Aside from credit cards and other loans to individuals, single family residential real estate loans and home equity loans (HELOCs) are showing the most strain. (HELOCs represent a very small portion of mortgage loans and are included with 1-4 family residential loan numbers.) Nonperformers of home loans jumped 81 basis points (BPs) over the year, ending 2025 at 2.02%.
That’s the nationwide average but all regions were up year-over- year. Kansas City was the only region to lower its nonperforming single family real estate percentage during the fourth quarter. According to Realtor.com (5/21/2026), the Kansas City metro region also has the largest year-over-year increase in new listings and contract signings.
In another report, the National Association of Realtors (NAR) and Realtor.com jointly reported that, due to a “mismatch” in the housing market, households earning roughly $75,000 per year currently have access only to homes priced under $261,000. (That’s about 23% of listings, nationwide.) In a balanced market, the report goes on to say, this income group should be able to afford 44% of homes. That leaves buyers sitting it out or, worse yet, stretching themselves too thin.
Stretching to attain a home loan that should not be approved has gotten this country into trouble more than once. That’s why keeping an eye on nonperforming home loans is so important. It is also important to note that, new Fed Chairman notwithstanding, rate cuts that were expected in the near future, are no longer supported.
While most banks are handling their mortgage loans very well, rate expectations can have unsettling consequences when not delivered. On page 5 you will find 52 banks that Bauer is watching closely for residential real estate cracks.
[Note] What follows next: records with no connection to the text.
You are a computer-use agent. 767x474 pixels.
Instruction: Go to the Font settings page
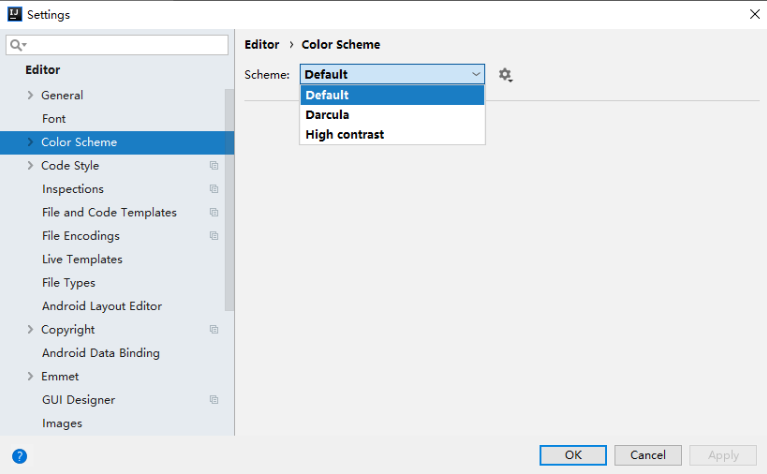(54, 119)
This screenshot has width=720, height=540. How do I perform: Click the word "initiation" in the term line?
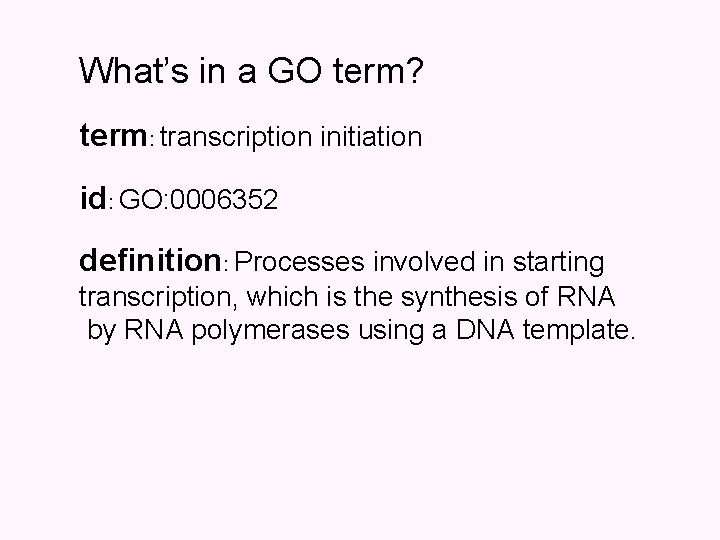371,136
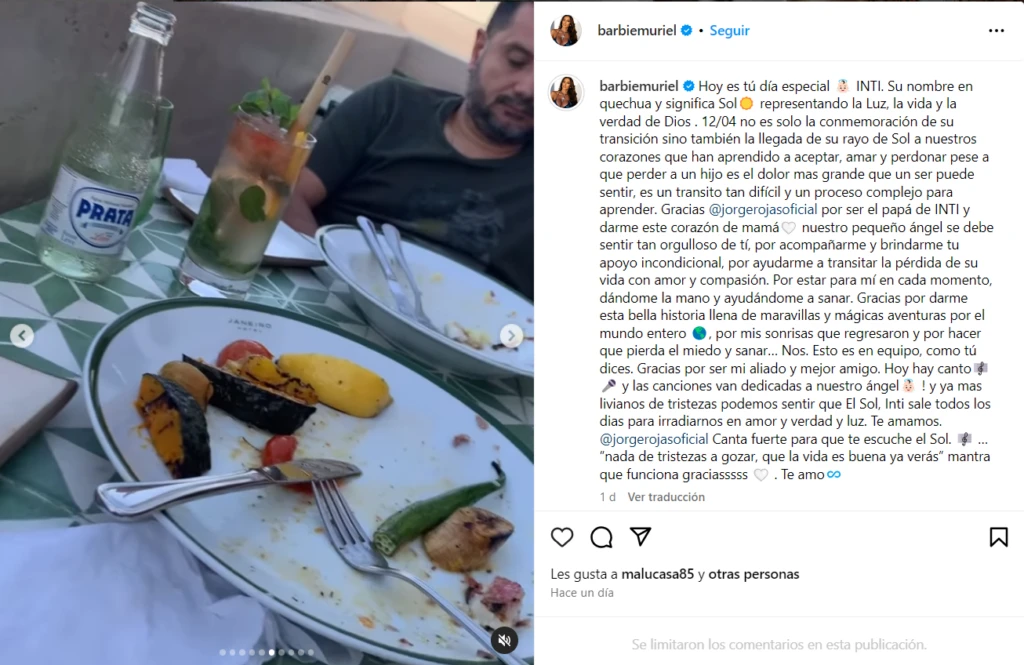Translate caption via Ver traducción
Viewport: 1024px width, 665px height.
point(666,496)
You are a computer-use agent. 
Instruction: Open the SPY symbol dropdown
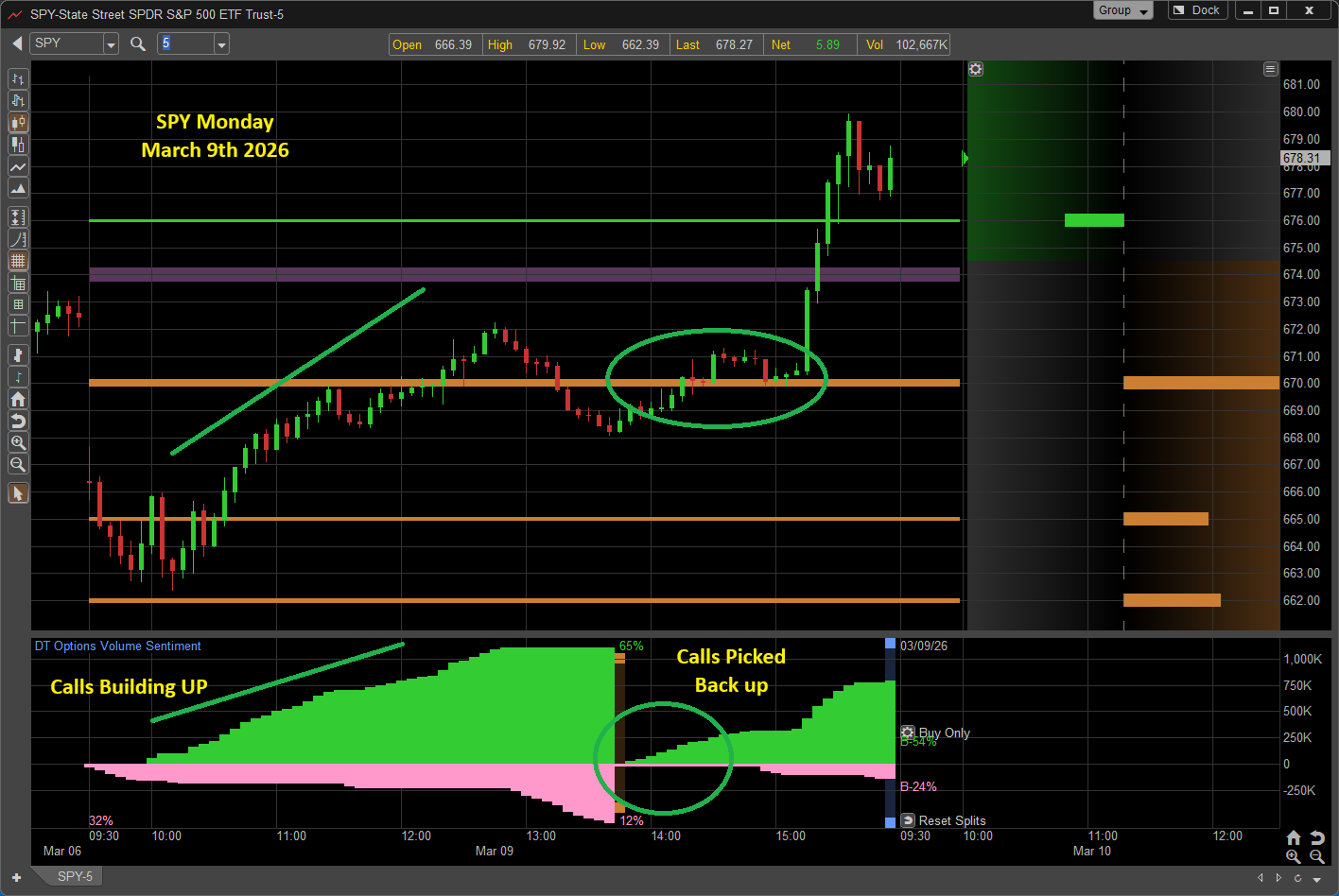pos(111,44)
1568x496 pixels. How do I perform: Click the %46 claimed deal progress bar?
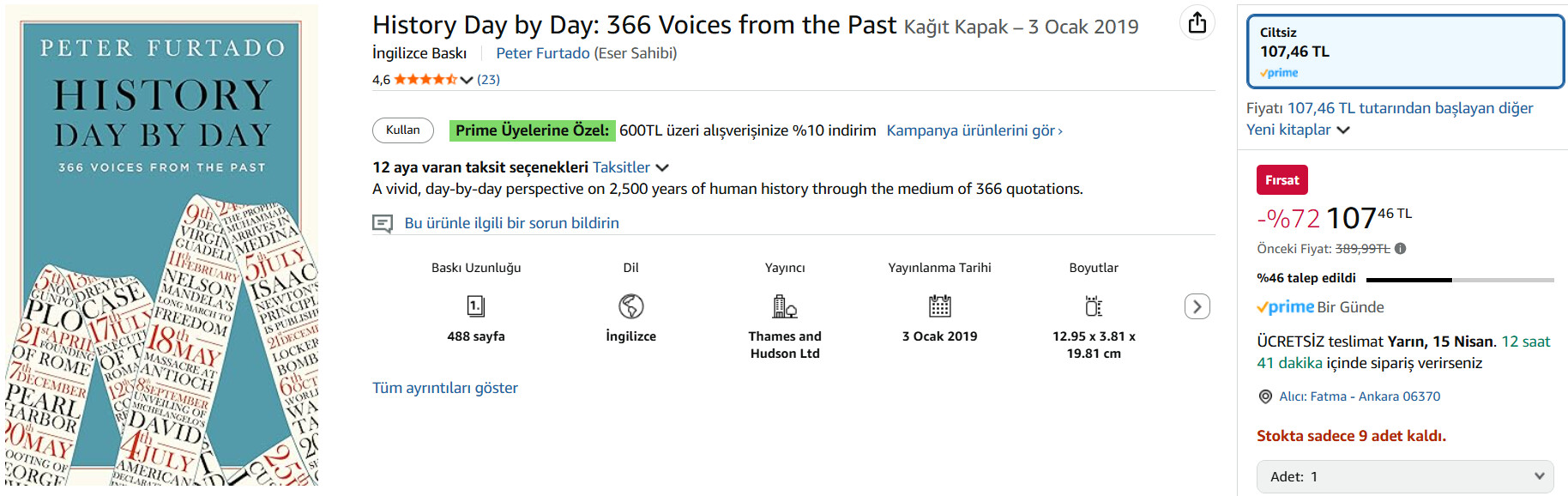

Each bank listed has:
- A Bauer Star-Rating <= 3½-Stars;
- Assets consisting of at least 30% loans;
- A loan portfolio with at least 25% residential real estate loans; and
- 1.5% (or more) of the residential real estate loans are nonperforming.
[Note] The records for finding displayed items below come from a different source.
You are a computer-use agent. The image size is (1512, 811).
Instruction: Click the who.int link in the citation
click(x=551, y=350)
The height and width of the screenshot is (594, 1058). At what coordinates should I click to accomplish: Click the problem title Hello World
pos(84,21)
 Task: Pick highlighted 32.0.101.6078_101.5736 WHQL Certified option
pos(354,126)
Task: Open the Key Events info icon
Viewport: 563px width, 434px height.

Ten of these banks were also listed last week when we were looking at total loan delinquencies. Focusing specifically on residential real estate, we’ve had some interesting finds.
For example, 4-Star Grant County Bank, Ulysses, KS (10918) which was on this list last August (JRN 42:39) with June 30, 2025 financial data, hails from the Kansas City region. After reporting stronger loan quality and earning another half a star from Bauer, it has been removed from this list.
The following banks all come from the Dallas region, which, at 4.33% has the highest home loan delinquency rates in the nation. (The next highest is Chicago at 1.99%.) 3½-Star Priority Bank, Fayetteville, AR (33818). Priority Bank was on this list last August with 64% of its loans in residential real estate and 3.54% of them 90 days or more delinquent. It remains listed today, as residential real estate loan volume was up 12% and delinquent residential real estate went up to 4.23%.
A sneak peek at Priority Bank’s first quarter 2026 call report shows that, as was the case last year, home loans 90-days (or more) delinquent and still accruing are non-existent. However, short term past dues (30-89 days in arrears) and nonaccruals are both growing. (As shown in chart below.)
| Priority Bank | 30-89 Days | 90 Days & Accruing | Nonaccrual |
| 2’Q 2025 | $1.394 mil | 0 | $2.399 mil |
| 4’Q 2025 | $1.461 mil | 0 | $2.918 mil |
| 1’Q 2026 | $1.605 mil | 0 | $3.030 mil |
Other Dallas region banks joining the list this time around include:
1) 3½-Star Apex Bank, Camden, TN (9176), with close to $1.4 billion in total assets and 22 branch offices. Apex Bank’s residential real estate loans grew 4.6% during 2025. That’s a slower rate than the overall 8.9% loan growth, indicating Apex Bank may be tightening its lending standards.
With over 80% of its loans invested in single family homes, that is a very wise decision. What Apex Bank has in its favor are very high capital ratios; much higher than its peer group. Unfortunately, its nonperforming loans are much-much higher than its peers. And,
2) 3½-Star Chickasaw Community Bank, Oklahoma City, OK (11521), which is decreasing its residential real estate loans. In fact, it’s decreasing its entire loan portfolio. Single family home loans account for about 51% of its entire loan portfolio. While the delinquency rate on these home loans is high (3.06%), many carry government guarantees.
That makes a huge difference. Total nonperforming loans represent 2.38% of Chickasaw’s tangible assets. When we remove the government guaranteed portions from the equation, that ratio goes to 1.67%.